======== DOCUMENT EXCERPT

Review: The Weeknd seduces Tampa with smoldering Straz Center concert
Tampa's Straz Center for the Performing Arts promoted Thursday’s concert by The Weeknd with a tingly, provocative caveat:
“Warning: this show is for mature audiences.”
No freaking kidding. That much was obvious at the merch booth, where the Canadian R&B dynamo born Abel Tesfaye was handing out free condoms branded with the name of The Weeknd’s new album, Kiss Land. And that was before the explicit lesbian sex show — but we’ll get to that in a minute.
For a steamy 90 minutes at the Straz, bras flew and hipsters macked to a soundtrack of The Weeknd’s smoldering, synth-laden jams and the delirious squeals of 2,047 grown-ass women (okay, more than a few came from us guys).
But for all of Tesfaye’s X-rated intimations, this concert, and the tour as a whole, seem to indicate he’s pushing for mainstream acceptance. After years of gushing love from the indie-music blogosphere, Kiss Land just debuted at No. 2 on the Billboard 200, and on Thursday, it was announced he’ll have not one but two songs on the soundtrack to The Hunger Games: Catching Fire. (That’s funny, we don’t remember where in the book Katniss and Peeta engage in a night of steamy, drug-fueled lovemaking. Maybe we better re-read it.)
More important, though, is the simple fact that Tesfaye is actually walking and singing among us, performing in Central Florida for the second time in less than a year. The mysterious singer may not be granting many interviews these days, but at least he’s showing his face in publicity photos. He’s even popping up on television — earlier this month, he made his American TV debut on Jimmy Kimmel Live. He is letting us in.
With an album like Kiss Land, he has every right to. Though he dipped heavily into his Trilogy trilogy of mixtapes (in particular 2011’s House of Balloons) on Thursday, whenever Tesfaye performed a song from Kiss Land, the stage lit up like a roman candle with neon scenes reminiscent of red-light Tokyo. Early on it came in tommy-gun blasts during Belong To The World and through irresistibly discordant synthesizers on The Town. In a rare interview with Complex magazine this summer, Tesfaye compared parts of Kiss Land to Phil Collins, and you could definitely hear a bit of industrial In The Air Tonight darkness on Pretty.
Songs melted one into the next, as they do on The Weeknd’s mixtapes; the thrusty disco of House of Balloons gave way to the hypnotic, industrial throb of Glass Table Girls, with fans screaming lyrics throughout. At times he dropped his experimental bent for something that vaguely resembled more traditional R&B, such as the loping '90s groove of Loft Music and the torch-song blues of Wicked Games. Tesfaye’s simmering tenor is most frequently compared to that of Michael Jackson, and on the '80s-style funk jam Wanderlust, he somehow transcended even that lofty comp; he was equal parts MJ, Phillip Bailey and Prince.

================
======== INPUT DATA

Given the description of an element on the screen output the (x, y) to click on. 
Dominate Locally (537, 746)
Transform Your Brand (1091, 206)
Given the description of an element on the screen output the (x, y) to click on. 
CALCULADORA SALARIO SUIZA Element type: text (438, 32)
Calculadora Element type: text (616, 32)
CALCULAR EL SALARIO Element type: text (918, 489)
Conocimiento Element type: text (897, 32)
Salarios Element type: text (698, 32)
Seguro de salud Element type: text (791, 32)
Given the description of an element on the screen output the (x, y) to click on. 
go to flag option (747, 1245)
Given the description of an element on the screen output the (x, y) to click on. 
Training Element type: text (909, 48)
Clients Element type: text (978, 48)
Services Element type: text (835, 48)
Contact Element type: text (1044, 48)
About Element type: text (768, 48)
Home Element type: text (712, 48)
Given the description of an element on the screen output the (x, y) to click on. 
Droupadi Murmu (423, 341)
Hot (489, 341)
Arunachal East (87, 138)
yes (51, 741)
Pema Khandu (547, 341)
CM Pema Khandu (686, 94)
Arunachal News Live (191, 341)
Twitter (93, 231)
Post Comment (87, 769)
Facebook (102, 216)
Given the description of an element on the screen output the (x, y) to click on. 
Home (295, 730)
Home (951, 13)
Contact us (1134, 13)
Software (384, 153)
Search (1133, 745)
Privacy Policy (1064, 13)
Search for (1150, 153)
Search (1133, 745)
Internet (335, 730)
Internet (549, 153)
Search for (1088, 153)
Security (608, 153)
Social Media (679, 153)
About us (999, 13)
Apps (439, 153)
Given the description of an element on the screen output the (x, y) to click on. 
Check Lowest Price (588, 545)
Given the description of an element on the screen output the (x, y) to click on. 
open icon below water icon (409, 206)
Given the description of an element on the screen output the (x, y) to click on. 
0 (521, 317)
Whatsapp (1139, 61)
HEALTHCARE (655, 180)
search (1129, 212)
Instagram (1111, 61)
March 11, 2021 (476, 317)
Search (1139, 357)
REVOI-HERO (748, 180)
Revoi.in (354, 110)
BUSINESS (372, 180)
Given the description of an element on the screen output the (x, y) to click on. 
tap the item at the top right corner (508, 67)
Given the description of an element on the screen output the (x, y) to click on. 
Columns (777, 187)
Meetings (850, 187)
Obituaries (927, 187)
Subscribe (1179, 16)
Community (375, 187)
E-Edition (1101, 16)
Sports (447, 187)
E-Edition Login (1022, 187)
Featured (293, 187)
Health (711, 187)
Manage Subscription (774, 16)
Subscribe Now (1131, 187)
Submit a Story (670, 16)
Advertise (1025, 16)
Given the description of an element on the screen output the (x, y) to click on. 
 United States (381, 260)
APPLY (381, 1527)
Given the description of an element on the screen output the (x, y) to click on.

================

(WORK REQUEST):
According to the concert review, what makes the writer think The Weeknd is pushing for mainstream acceptance? Answer in one to three sentences. The lines come from a different source than the concert review.

(REPLY):
After years of praise from the indie-music blogosphere, his album Kiss Land debuted at No. 2 on the Billboard 200. It was also announced that he'll have two songs on the soundtrack to The Hunger Games: Catching Fire.